Collected data
******

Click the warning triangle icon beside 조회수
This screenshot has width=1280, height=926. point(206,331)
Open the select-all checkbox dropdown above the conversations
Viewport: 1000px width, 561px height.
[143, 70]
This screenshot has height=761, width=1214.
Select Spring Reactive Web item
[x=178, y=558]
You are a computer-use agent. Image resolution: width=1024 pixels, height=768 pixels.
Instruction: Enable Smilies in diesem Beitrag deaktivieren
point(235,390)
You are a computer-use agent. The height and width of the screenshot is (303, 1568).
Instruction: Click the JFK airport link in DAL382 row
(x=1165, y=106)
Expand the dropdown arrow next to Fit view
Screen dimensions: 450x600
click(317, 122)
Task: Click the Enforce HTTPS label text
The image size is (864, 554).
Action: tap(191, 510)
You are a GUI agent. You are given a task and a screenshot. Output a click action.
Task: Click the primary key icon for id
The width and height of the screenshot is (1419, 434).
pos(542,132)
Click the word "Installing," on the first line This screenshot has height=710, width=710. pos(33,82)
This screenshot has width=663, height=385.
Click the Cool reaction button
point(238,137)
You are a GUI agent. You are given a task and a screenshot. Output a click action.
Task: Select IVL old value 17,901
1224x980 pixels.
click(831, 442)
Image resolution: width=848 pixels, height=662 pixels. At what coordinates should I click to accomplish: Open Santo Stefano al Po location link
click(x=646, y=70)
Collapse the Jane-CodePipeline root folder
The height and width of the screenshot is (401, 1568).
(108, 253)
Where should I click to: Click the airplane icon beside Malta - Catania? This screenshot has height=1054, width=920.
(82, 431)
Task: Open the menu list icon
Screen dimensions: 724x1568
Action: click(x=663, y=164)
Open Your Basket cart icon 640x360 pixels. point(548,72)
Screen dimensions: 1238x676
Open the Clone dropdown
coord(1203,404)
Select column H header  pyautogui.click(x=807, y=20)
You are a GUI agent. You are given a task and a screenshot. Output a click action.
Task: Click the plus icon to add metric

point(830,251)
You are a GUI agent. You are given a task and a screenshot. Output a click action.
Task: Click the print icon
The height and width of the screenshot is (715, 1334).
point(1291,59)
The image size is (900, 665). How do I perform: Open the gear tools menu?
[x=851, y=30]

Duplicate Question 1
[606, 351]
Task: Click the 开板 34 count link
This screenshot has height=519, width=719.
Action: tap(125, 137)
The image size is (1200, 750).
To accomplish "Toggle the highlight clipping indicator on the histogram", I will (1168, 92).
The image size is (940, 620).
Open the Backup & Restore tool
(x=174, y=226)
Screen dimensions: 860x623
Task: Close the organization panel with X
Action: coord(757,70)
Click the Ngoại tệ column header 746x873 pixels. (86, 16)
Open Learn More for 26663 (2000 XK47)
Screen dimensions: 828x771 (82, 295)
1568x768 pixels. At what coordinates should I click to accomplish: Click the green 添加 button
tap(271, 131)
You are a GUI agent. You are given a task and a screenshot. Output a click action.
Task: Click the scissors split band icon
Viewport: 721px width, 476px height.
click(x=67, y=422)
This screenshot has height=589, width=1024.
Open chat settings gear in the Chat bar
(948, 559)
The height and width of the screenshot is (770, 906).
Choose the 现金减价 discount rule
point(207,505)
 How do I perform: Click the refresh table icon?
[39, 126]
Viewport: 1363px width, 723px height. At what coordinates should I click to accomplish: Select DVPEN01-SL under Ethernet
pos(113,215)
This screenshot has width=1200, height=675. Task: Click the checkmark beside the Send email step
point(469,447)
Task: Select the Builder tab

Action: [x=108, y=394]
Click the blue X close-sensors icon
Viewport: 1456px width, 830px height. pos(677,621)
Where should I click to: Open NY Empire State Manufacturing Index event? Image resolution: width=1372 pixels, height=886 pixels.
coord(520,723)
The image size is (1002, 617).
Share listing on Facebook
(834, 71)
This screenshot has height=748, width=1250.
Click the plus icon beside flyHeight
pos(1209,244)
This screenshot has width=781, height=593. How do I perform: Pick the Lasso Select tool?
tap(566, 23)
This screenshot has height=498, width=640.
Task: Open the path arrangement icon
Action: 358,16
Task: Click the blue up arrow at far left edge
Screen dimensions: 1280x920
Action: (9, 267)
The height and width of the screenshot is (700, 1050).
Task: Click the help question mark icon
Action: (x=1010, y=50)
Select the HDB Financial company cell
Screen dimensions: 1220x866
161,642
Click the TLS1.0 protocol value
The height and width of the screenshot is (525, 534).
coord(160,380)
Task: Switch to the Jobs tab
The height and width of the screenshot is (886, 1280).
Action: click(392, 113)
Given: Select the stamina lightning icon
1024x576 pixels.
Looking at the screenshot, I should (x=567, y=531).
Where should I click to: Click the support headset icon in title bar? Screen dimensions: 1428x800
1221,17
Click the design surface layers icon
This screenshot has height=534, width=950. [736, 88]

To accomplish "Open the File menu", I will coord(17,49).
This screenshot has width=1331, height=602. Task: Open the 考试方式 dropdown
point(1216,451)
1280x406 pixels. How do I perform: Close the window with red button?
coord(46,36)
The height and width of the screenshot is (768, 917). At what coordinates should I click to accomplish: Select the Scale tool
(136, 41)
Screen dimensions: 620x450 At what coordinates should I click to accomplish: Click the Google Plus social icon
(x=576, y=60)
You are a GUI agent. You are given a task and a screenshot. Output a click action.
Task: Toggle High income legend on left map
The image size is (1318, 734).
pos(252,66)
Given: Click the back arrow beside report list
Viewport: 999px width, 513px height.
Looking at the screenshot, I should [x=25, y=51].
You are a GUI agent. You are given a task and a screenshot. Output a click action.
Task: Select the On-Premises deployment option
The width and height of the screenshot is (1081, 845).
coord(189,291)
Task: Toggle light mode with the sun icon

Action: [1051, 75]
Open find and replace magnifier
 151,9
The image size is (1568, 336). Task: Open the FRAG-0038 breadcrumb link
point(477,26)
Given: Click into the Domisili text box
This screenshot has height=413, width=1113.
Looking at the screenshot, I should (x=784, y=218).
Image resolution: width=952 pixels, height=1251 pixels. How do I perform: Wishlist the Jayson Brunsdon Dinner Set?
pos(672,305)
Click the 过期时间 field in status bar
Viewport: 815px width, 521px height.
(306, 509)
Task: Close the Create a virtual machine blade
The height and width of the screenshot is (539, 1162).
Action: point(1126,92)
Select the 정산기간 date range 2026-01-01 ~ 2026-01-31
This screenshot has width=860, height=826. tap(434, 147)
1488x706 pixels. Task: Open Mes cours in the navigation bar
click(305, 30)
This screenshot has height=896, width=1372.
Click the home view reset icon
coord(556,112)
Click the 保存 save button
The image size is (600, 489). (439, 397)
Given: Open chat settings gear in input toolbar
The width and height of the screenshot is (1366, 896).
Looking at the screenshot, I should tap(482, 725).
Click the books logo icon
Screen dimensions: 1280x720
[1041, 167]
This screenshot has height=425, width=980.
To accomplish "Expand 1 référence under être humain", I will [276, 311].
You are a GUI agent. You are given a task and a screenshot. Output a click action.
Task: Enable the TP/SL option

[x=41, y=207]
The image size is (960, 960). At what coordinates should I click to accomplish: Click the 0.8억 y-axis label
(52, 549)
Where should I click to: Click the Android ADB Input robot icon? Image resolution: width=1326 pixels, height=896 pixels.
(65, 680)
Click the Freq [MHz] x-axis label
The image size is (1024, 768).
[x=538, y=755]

******

» **WHAT TO PRODUCE**: Look for the word "computer" in the data, then return every line that contains it.

» **FINAL ANSWER**:
You are a computer-use agent. Image resolution: width=1024 pixels, height=768 pixels.
You are a computer-use agent. The height and width of the screenshot is (303, 1568).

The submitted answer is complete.